Tal parece que nuestros congresistas no cumplen, por ignorancia o por conveniencia, el enorme poder que le confiere la Constitución y el pueblo, traicionando así la representatividad y confianza que le otorga el elector primario, y de espaldas a la crisis económica y social que vivimos. Hoy más que nunca se necesitan parlamentarios con ética, experiencia, formación superior, que se comporten como estadistas para superar la sensación de un Estado fallido o que “el ser colombiano sea un acto de fe” (Borges), para alcanzar una Colombia con futuro. ¿Qué nos impide tener un buen Congreso? Entre las varias respuestas “la corrupción del narcotráfico, que ha estado ligada a esa clase terrateniente, semifeudal que no quiere transitar a la modernidad y que ha financiado desde campañas presidenciales con los llamados dineros calientes a todo un entramado de sobornos de los narcotraficantes a congresistas, políticos regionales, funcionarios públicos y miembros de la Fuerzas Armadas y de la Policía”. (Gustavo Duncan, El Tiempo 13/09/21). Pero la corrupción tiene múltiples caras que pasan por los llamados carteles de la toga, de los contratistas, que buscan evadir la justicia y las investigaciones que se inician en las Altas Cortes y que pasen a los organismos de control, previamente cooptados y sus casos queden archivados o absueltos (Odebrecht, Agro ingreso seguro). Ejemplo reciente de ello se evidenció en el Mintic con la hoy exministra Karen Abudinen, que luego de múltiples tretas evadió el control político del congreso con su renuncia, aunque en el imaginario colectivo su apellido se asocia con robo y corrupción. La arrogancia del poder no tiene límites, daña la confianza de las instituciones, pues nadie debe estar por encima de la ley.
La ausencia de programas en los partidos políticos, el surgimiento de nuevas agrupaciones y famiempresas políticas, facilita el transfuguismo, que al igual que en el deporte pueden cambiar de camiseta, de los compromisos adquiridos en campaña, dependiendo del mejor postor o de la llamada mermelada.
Pero, también hay una responsabilidad en el elector de ejercer su derecho al voto de manera consciente, lo que supone un nivel de cultura política que no hipoteca su presente ni el futuro de sus hijos por una dadiva transitoria; y es allí donde ciertos personajes encajan con la figura del político tradicional, que funge como agitador de masas y un populismo irresponsable, que manipula su pobreza, su miseria, falta de oportunidades y hasta sus creencias religiosas. No olvidemos que Colombia es un Estado laico, que después de patronatos, guerras civiles, expulsión de los jesuitas, Estado confesional, y el concordato, se estableció con la Constitución de 1991, la libertad de profesar o no cualquier credo, y por lo tanto la neutralidad de las autoridades en materia religiosa. Adicionalmente con la Ley 133 de 1994, el Estado se convirtió en promotor de religiones con el incentivo de las exenciones tributarias, reconociendo a más de 850 iglesias, en detrimento de la religión católica.

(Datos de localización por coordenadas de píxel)
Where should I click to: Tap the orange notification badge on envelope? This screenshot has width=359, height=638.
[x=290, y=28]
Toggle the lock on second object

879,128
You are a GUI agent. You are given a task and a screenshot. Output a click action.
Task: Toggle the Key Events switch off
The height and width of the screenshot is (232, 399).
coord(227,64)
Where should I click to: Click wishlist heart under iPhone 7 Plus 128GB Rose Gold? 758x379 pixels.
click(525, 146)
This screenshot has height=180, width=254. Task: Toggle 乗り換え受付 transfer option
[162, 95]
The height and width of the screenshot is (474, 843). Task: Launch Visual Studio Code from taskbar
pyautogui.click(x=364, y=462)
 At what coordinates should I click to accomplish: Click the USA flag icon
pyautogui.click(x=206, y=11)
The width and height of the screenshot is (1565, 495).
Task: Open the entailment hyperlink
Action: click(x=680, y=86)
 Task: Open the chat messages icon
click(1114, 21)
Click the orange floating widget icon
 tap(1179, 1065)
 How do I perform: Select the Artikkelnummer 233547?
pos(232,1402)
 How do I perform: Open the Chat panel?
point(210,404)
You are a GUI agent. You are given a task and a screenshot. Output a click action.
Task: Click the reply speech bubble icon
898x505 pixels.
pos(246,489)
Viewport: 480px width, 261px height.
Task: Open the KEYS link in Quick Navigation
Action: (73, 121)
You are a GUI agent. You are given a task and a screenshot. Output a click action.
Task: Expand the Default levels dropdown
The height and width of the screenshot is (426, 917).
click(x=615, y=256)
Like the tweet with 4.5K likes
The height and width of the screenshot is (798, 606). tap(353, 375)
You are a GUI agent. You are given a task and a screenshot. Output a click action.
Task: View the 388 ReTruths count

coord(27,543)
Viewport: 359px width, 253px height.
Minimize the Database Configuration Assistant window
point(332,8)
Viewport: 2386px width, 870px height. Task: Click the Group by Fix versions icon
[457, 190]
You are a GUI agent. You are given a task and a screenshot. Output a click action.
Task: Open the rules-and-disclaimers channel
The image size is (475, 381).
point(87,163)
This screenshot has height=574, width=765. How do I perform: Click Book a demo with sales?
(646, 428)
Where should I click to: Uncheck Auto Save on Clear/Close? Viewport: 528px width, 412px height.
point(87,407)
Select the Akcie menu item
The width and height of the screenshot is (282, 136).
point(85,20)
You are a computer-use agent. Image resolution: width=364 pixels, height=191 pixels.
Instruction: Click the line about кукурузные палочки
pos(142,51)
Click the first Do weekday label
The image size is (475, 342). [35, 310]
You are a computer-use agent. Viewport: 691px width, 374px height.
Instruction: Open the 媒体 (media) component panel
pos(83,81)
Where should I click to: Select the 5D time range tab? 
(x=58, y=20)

### Objetivo
Enumera todos los antecedentes históricos que el texto sobre el Congreso colombiano menciona antes de que la Constitución de 1991 estableciera la libertad de profesar o no cualquier credo. Para resolver esto, utiliza únicamente el texto.

### Resultado
- Patronatos
- Guerras civiles
- Expulsión de los jesuitas
- Estado confesional
- El concordato